Docking on the DNA G‐quadruplex: A molecular electrostatic potential study

Abstract The G‐quadruplexes are four‐stranded nucleic acid structures with guanine‐rich sequences that play important biological roles in, for example, regulating telomerase association and activity. Recent evidence supports the hypothesis that the telomeric G‐quadruplex DNA represents a target of novel anticancer drug medication. In this work, we present results of the molecular electrostatic potential (MEP), together with the HOMO and LUMO frontier orbitals, which are physical quantities of concern in the docking of compounds on the G‐quadruplex. The calculations are performed in the frame of density functional theory at the B88LYP/6‐31G* level of theory. Additional functionals that introduce dispersion effects were also taken into consideration. The MEP potential and electron density of the frontier molecular orbitals of the G‐quadruplex exhibit topological deformations due to the coiled conformation of the compound when they are compared with the MEP and corresponding electron density of a DNA duplex with similar nucleic acid composition. The electrostatic active zone of the G‐quadruplex is localized on the top part of the quadruplex structure where the MEP acquires the most negative values.
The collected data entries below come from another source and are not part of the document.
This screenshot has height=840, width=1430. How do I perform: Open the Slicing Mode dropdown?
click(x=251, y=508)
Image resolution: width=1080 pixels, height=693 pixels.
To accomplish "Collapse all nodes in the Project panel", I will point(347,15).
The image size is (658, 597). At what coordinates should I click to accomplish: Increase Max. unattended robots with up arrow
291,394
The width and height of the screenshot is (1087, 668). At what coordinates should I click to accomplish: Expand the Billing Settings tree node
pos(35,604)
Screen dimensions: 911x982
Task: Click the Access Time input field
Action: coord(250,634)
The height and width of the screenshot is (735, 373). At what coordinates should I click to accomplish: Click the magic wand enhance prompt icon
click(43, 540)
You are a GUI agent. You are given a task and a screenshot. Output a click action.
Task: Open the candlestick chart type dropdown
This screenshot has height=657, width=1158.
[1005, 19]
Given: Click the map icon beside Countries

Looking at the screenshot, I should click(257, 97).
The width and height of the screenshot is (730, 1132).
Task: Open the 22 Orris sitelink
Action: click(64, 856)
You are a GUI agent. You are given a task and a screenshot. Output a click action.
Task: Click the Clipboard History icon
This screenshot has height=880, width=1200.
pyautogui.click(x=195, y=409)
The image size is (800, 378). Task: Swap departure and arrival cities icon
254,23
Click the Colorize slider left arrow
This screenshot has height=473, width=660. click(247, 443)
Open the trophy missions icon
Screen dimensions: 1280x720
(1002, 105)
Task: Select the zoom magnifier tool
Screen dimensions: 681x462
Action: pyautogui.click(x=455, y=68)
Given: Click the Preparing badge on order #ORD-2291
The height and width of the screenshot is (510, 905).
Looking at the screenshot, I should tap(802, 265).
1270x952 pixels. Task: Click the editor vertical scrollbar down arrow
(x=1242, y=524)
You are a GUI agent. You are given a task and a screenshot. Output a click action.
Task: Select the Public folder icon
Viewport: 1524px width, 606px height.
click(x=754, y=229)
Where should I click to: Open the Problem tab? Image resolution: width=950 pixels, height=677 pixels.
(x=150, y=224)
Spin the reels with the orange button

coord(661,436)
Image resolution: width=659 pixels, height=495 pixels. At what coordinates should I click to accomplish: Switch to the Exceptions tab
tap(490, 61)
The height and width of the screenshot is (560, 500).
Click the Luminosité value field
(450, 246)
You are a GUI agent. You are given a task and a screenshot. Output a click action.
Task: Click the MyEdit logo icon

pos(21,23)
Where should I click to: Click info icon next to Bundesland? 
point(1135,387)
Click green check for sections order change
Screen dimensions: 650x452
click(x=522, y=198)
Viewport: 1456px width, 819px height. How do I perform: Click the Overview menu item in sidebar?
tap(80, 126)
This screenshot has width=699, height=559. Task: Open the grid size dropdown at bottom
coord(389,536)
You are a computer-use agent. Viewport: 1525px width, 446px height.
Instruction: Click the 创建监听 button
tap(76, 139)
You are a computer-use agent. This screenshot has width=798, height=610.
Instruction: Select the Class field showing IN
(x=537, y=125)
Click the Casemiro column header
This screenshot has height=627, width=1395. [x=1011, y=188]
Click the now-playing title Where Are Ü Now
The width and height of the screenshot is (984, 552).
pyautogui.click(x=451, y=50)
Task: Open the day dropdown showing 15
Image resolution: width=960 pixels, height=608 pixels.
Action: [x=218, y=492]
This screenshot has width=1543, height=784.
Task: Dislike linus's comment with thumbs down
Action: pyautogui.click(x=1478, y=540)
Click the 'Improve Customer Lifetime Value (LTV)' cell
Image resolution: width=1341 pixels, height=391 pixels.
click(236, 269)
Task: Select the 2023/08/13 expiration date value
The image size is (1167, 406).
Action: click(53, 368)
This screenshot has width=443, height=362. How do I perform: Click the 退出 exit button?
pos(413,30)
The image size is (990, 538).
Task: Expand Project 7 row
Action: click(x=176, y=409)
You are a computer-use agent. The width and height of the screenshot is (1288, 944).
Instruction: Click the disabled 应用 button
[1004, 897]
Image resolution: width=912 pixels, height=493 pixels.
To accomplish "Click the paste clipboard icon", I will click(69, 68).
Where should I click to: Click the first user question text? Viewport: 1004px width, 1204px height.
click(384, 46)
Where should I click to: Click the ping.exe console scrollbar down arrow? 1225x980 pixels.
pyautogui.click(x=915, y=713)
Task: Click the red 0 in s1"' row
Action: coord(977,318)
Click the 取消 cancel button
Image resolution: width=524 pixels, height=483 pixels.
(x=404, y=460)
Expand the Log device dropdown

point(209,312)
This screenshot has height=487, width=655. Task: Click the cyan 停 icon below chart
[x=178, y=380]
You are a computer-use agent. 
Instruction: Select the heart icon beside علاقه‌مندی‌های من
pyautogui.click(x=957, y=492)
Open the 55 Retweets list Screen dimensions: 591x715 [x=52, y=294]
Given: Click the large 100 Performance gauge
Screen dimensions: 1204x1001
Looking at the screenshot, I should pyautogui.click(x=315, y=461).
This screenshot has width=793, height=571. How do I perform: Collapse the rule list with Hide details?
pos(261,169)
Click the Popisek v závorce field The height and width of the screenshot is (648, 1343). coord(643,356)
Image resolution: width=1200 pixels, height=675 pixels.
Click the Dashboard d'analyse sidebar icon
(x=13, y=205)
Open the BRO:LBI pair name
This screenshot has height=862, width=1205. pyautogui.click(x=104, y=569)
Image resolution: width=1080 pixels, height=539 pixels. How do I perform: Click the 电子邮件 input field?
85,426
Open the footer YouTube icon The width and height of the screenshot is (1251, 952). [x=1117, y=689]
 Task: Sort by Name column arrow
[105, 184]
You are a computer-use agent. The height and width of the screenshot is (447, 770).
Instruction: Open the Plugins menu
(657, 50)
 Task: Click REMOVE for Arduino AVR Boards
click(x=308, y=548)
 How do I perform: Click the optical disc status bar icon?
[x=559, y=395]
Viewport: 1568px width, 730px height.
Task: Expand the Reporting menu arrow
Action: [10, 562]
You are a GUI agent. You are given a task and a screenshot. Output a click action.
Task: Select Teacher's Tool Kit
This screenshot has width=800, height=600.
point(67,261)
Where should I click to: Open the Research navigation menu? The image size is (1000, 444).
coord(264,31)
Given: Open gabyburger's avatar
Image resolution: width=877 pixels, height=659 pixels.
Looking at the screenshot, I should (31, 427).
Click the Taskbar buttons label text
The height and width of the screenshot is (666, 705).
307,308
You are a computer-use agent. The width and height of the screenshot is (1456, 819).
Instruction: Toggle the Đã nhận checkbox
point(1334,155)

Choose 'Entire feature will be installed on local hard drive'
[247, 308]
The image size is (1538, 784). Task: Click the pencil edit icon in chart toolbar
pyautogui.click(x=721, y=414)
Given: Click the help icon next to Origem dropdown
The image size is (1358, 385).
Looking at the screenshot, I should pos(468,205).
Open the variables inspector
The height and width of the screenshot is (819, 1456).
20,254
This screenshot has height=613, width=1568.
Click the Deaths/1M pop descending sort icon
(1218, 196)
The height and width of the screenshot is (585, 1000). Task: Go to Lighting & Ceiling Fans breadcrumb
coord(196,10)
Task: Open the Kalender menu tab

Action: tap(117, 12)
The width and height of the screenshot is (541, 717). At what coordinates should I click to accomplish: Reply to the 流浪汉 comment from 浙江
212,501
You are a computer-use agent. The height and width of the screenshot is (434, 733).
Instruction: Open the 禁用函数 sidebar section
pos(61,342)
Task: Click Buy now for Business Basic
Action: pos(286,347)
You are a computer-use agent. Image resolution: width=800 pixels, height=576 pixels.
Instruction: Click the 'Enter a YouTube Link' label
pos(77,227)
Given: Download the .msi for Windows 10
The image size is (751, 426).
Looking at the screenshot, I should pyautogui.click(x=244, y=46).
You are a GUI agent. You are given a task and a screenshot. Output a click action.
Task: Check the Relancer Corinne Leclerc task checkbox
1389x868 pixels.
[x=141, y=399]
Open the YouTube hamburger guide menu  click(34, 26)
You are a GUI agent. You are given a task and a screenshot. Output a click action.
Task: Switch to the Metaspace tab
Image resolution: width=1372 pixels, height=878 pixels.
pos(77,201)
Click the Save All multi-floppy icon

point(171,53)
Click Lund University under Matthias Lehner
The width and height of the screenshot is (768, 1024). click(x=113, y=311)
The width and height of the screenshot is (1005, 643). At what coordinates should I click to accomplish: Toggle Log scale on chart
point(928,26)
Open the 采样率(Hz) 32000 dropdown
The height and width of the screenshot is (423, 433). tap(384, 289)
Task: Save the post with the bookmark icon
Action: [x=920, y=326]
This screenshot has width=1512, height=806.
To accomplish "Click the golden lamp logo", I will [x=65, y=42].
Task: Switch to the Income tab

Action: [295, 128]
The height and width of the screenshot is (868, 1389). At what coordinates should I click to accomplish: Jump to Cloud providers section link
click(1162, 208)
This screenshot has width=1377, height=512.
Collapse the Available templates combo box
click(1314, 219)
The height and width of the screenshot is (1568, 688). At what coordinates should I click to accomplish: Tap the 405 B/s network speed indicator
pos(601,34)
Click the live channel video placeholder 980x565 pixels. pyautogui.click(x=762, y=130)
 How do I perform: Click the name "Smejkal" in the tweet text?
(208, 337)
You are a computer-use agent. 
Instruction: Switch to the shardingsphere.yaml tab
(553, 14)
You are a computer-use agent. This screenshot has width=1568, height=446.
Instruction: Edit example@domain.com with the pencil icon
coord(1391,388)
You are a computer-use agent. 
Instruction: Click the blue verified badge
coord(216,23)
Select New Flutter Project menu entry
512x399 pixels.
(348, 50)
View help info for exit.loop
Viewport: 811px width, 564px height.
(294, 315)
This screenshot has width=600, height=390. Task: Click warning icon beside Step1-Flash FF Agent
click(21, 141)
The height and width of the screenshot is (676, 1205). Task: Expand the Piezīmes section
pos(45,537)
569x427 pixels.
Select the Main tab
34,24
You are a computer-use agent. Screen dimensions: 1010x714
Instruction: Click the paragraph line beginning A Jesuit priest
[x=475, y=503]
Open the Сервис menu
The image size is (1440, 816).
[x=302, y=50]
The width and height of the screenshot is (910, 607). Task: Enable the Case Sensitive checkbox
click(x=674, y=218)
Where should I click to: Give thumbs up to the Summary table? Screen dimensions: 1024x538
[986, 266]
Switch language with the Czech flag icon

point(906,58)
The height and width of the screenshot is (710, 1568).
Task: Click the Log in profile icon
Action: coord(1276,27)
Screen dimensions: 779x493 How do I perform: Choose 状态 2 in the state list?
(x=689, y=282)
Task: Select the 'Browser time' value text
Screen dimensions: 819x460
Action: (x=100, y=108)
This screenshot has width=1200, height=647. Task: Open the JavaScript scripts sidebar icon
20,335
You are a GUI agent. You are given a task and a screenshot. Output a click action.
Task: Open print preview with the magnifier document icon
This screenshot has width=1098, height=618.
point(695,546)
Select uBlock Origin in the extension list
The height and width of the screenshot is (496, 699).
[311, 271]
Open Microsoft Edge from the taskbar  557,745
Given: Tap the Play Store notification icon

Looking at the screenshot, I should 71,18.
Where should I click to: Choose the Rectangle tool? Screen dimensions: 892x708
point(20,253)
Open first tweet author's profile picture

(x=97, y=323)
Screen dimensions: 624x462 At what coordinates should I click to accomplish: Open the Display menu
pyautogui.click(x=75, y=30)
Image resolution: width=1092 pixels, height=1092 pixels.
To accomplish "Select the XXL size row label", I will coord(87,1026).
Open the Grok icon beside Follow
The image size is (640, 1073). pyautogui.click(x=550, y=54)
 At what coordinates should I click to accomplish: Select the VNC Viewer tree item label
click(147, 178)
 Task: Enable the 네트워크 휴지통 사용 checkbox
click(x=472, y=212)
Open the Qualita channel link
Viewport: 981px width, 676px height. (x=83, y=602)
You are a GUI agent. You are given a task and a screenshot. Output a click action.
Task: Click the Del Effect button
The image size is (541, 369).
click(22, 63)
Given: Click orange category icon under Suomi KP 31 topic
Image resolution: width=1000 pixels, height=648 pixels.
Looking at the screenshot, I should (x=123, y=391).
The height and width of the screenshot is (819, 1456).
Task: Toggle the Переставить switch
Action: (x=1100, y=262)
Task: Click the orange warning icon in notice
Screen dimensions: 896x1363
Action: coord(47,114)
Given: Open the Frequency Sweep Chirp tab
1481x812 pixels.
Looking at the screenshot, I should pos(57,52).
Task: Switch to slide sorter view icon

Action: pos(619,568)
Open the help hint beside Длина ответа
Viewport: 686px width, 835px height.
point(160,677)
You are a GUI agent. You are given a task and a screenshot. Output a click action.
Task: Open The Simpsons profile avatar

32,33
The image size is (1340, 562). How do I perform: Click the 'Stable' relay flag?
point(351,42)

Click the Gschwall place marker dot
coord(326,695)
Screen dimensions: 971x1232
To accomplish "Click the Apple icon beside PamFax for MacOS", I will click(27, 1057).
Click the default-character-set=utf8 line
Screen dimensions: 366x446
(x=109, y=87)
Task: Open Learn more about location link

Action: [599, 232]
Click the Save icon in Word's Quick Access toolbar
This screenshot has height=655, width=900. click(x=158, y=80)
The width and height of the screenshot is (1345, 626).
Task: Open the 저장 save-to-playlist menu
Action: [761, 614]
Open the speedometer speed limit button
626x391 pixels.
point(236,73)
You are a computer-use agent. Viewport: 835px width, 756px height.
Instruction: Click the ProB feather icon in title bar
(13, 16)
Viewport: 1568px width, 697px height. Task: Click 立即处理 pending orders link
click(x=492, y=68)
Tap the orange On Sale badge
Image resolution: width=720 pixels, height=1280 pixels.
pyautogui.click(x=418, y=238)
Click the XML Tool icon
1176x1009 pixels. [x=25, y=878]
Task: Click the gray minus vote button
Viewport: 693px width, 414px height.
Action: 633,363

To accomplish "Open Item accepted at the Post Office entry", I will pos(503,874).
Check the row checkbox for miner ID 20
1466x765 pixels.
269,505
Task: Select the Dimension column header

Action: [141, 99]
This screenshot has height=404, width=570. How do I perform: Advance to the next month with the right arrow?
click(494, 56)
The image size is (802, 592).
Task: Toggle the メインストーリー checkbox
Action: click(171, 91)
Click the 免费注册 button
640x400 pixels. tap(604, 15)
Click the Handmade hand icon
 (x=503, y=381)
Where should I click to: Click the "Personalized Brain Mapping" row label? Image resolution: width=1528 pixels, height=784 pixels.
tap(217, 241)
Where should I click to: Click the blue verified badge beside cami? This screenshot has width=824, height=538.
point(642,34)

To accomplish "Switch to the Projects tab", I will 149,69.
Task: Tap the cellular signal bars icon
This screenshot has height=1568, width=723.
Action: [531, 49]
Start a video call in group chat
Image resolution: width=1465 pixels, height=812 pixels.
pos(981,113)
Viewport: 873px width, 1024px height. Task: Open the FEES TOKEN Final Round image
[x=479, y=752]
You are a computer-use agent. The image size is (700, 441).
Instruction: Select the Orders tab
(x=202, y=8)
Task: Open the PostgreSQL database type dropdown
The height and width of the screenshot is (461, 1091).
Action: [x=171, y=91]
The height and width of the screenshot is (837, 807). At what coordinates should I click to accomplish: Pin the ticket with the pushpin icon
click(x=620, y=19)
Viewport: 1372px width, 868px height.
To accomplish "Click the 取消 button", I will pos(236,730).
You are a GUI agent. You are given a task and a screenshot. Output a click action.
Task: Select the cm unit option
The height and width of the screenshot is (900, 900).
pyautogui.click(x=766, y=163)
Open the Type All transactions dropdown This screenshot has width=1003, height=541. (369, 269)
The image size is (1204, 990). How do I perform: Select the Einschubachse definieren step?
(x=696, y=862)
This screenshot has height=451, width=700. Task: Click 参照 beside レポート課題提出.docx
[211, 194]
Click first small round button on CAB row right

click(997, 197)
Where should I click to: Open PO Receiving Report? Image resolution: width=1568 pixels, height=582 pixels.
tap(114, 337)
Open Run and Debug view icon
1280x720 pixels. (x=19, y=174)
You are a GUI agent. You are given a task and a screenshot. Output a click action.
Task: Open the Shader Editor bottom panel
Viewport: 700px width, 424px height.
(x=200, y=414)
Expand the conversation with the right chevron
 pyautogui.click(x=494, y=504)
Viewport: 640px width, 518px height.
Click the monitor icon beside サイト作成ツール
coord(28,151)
Additional computations on a set of three daunomycins, a common anticancer drug for duplex DNA, indicate an electrostatic fastening between the quadruplex and the set of daunomycins. In this regard, the G‐quadruplex electrostatic interactions favor the stacking of ligands. Finally, some implications on molecular drug design are briefly discussed. © 2011 Wiley Periodicals, Inc. Biopolymers 95: 641–650, 2011.